After being served a Corpse Reviver this past fall, the West Village’s literary bistro Café Loup was seized by New York’s state government again last week, sealing its doors for the second time in a year due to nearly $500,000 in unpaid taxes.
It was Groundhog Day for the restaurant’s many devotees this past Tuesday, when patrons — who flocked to the French restaurant upon its reopening last September after the first seizure — passed the secured doors on West 13th Street.
“I’m a fucking mess — it’s the second time in six months,” says Ardes Quinn, who co-owns Café Loup with her husband, Lloyd Feit. In recent years, the two gave the power of attorney and executive management privileges over to Harry DeBari, an investor and longtime friend of Feit’s who has managed the restaurant for several years. Over the telephone the day after the seizure, Ms. Quinn adds, “I was sick to my stomach and literally threw up when a customer called asking why it was closed again.”
That is, she said, “the million-dollar question.” How did Mr. DeBari get the New York State Department of Taxation and Finance to release the lien in the first place if the debt remained unfulfilled? Grub reached out to the department, but the message has gone unanswered as of press time.
Ms. Quinn says that she was told Mr. DeBari “had deep pockets,” and ate at the restaurant thrice weekly with his family. Now, she says, Mr. DeBari is behind on the building’s rent and an official eviction has been issued. “He was leaking money and not paying the taxes he owed. He’s an arrogant Cheetos-head, going around town saying that it’s my past debts. He doesn’t keep any books. He doesn’t have an accountant.”
Calls to a company that lists a Harry DeBari as its CEO and founder were automatically disconnected.

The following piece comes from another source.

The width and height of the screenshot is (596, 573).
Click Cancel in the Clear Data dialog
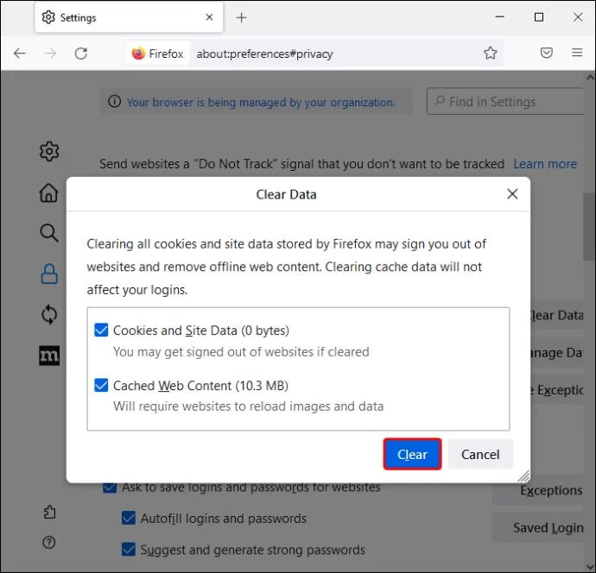click(480, 455)

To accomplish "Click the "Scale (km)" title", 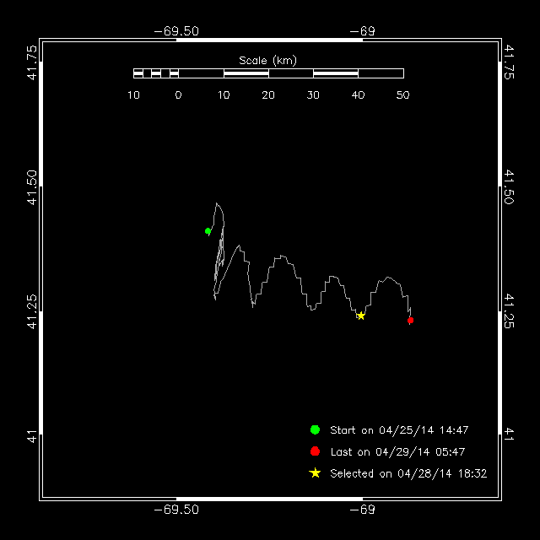I will pos(267,60).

Employees tell Ms. Quinn that on the day of the seizure they received a phone call from Mr. DeBari saying nobody would be paid and wishing them “good luck.” That includes the dry-witted, dry-martini-pouring bartender Dien Huynh, who every regular knew and loved.
Presenting a gentle grace at the hostess stand for decades, the always stylishly dressed Ms. Quinn says she knows how passionate her patrons are. “Yeah, yeah, yeah,” she drolly adds. “But the staff was my family — I was their guardian. I’m finally starting to believe they will find other jobs.”
Sighting the January closing of the 41-year-old Cornelia Street Café and other bohemian West Village reliables, Ms. Quinn says to “chalk it up to another casualty for Jeremiah’s Vanishing New York.”